Le gouvernement craint que l’ombre de Carles Puigdemont être trop long. À tel point que l’oubli de leurs crimes cache ce qui, disent-ils, sera « le vrai sens de l’amnistie » que Moncloa négocie avec Waterloo : l’allègement pénal de toutes les amendes, déchéances et peines de prison pour les centaines d’anonymes poursuivis pendant les processus.
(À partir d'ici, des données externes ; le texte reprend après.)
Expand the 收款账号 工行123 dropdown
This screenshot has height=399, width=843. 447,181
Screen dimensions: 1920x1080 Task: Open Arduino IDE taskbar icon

Du côté positif, et même si les chiffres ne sont pas encore clairs, ERC et Junts affirment qu’il pourrait y avoir jusqu’à 3 000 personnes dans ces circonstances.
« Il ne s’agit pas seulement de Puigdemont, mais de tout le monde », a déclaré une source socialiste à EL ESPAÑOL. A ses yeux, et suite à l’application des grâces aux dirigeants en 2021, il serait absurde que les grands responsables du processus soient dans la rue sans inculpation, alors que la majorité des « petits » […] les a touché la pierre« . « Nous devons résoudre un problème entre les chefs et les Indiens », résume-t-il.
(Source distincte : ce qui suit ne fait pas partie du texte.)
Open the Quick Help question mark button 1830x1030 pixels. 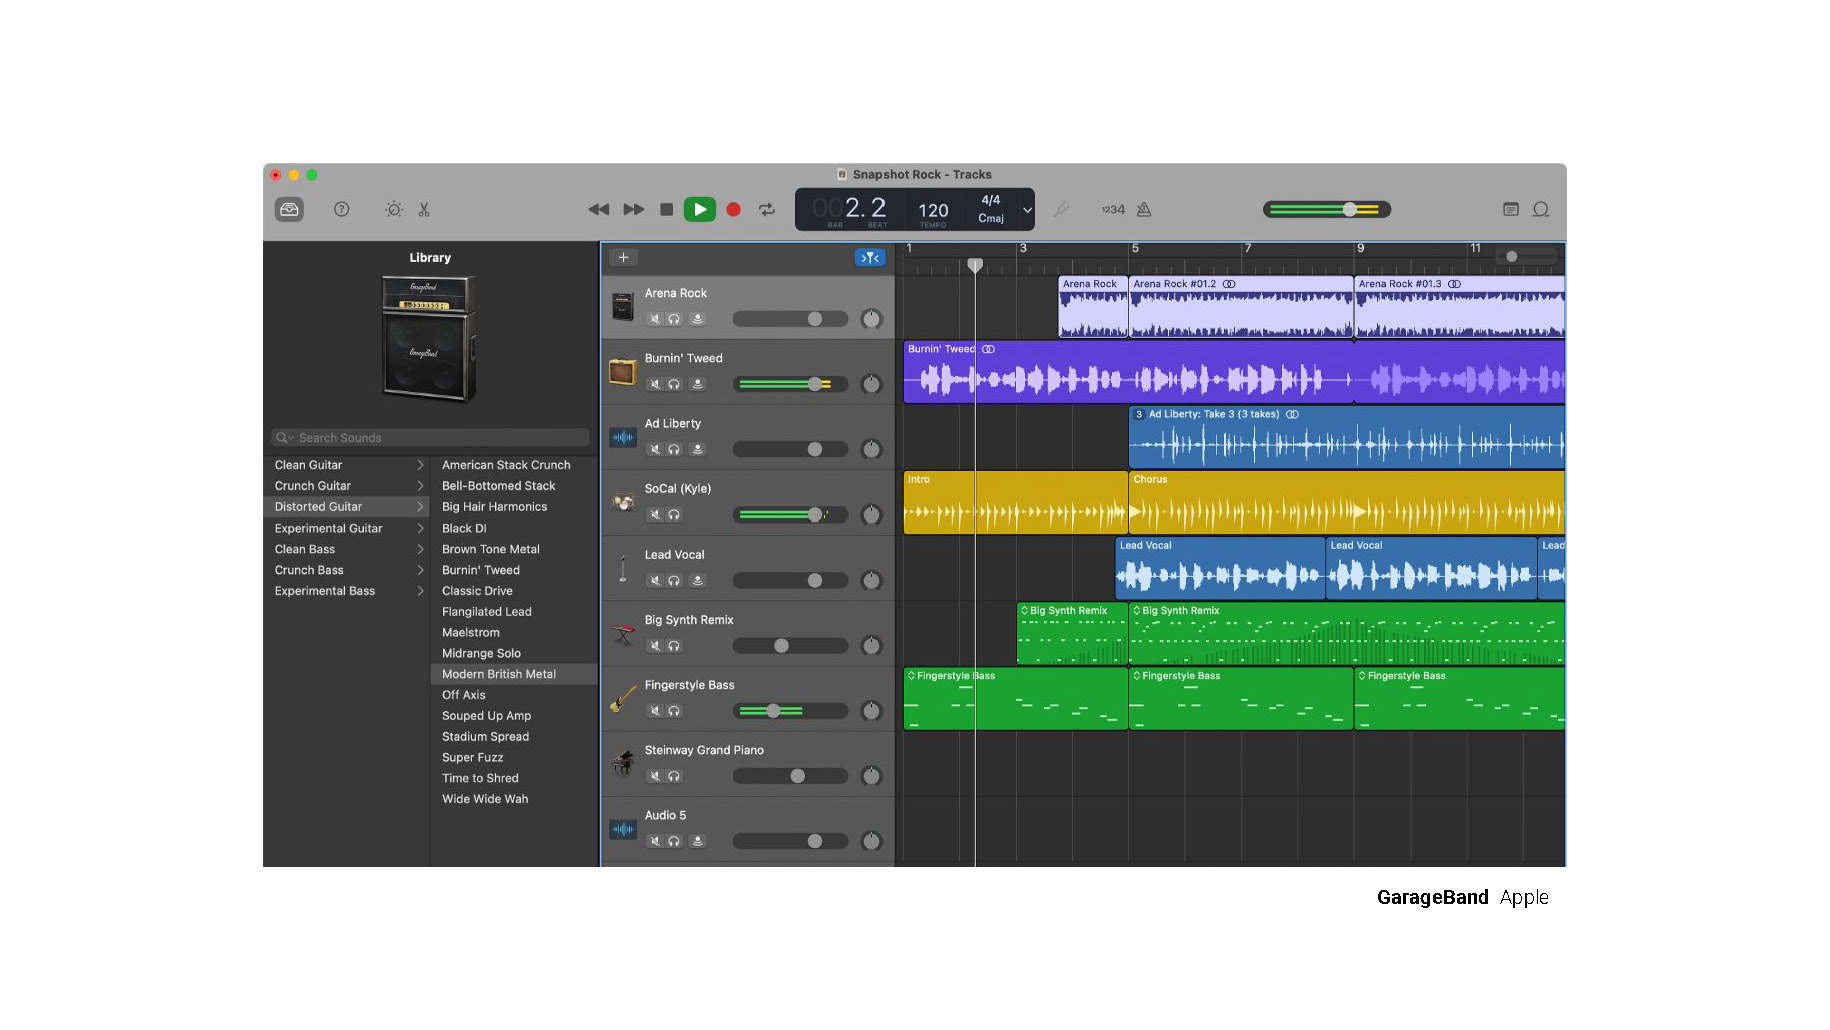coord(342,209)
Par « Indiens », la source fait référence à ceux qui ont été arrêtés, ont fait l’objet d’une enquête ou ont été condamnés pour les petites actions de cette époque, qui allaient de l’ouverture d’écoles à la pose d’urnes électorales ou à l’organisation de patrouilles. Beaucoup d’entre eux ont fini par être reconnus coupables de troubles publicsatteinte à la sécurité routière et atteinte à l’autorité.
[ERC transmite a Sánchez que la amnistía tendrá que reconocer que « el Estado se excedió en la represión »]
Approuver les crimes de ces octobristes anonymes est, aux yeux du PSOE, le seul moyen plus ou moins sûr d’économiser l’énorme prix politique que le parti a payé en échange du soutien de Junts. C’est ce que reconnaissent en privé les hauts responsables socialistes consultés par ce journal, inhibés par la loi du silence qui Pedro Sánchez créé il y a deux mois et demi.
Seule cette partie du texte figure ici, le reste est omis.